The Anxiety Disorders Interview Schedule-IV: Child version (ADISC; Silverman & Albano, 1996) and the Panic Attack Questionnaire (PAQ; Norton, Dorward, & Cox, 1986) were used to assess exclusionary criteria. The negative affect subscale of the Positive and Negative Affect Schedule for Children (PANAS; Joiner, Catanzaro, & Laurent, 1996) examined the effectiveness of random assignment to conditions. A manipulation check survey was used to ask youth about the topics (i.e., healthy foods, AS, bodily sensations, sleep, and/or none of the above) “talked about” in the presentation and related exercise.

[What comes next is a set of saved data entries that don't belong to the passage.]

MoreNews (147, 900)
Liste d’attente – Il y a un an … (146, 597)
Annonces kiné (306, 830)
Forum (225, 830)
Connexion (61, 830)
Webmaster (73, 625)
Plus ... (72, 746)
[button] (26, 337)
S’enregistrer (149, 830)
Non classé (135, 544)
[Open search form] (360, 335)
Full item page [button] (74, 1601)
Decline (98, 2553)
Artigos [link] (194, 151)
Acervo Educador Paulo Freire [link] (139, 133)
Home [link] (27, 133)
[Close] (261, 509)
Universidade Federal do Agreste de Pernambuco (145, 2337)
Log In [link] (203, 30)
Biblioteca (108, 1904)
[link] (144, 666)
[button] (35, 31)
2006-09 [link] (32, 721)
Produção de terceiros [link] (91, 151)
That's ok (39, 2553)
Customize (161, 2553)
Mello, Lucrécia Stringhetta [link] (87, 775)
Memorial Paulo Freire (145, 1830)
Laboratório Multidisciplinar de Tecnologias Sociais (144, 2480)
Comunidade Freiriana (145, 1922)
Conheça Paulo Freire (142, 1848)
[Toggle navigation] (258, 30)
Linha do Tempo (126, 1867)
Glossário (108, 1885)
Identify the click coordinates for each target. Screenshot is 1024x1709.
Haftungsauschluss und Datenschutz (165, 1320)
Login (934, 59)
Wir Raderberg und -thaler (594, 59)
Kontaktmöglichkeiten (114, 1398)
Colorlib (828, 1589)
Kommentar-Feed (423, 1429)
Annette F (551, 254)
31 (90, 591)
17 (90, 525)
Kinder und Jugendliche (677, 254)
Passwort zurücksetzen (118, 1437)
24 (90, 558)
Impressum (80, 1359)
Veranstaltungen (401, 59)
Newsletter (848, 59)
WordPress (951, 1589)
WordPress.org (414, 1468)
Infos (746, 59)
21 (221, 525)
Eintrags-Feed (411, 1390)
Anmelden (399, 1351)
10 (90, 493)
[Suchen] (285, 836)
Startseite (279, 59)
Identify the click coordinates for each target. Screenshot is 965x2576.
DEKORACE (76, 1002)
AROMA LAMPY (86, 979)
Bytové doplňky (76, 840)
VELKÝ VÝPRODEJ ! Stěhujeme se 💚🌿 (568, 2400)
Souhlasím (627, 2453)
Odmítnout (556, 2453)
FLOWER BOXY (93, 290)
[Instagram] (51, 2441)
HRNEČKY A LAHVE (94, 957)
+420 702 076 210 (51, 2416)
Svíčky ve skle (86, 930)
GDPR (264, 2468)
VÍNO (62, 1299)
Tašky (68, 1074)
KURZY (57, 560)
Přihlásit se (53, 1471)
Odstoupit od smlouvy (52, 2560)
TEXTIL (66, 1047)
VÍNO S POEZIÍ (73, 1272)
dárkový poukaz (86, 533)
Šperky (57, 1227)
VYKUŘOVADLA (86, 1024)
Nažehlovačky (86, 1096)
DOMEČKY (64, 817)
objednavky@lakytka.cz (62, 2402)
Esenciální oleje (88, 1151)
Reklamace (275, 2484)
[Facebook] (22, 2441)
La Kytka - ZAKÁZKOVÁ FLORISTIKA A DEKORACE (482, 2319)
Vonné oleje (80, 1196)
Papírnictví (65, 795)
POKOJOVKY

Primary outcome variables.

The 18-item Childhood Anxiety Sensitivity Index (CASI; Silverman et al., 1991) was used to index global fear regarding the consequences of anxiety-related sensations. The 47-item Revised Child Anxiety and Depressive Scales (RCADS; Chorpita, Yim, Moffitt, Umemoto, & Francis, 2000) was administered to assess how often youth experienced anxiety and depressive symptoms. Both the RCADS total score, anxiety symptom subscale, and depression symptom subscales were employed in analyses.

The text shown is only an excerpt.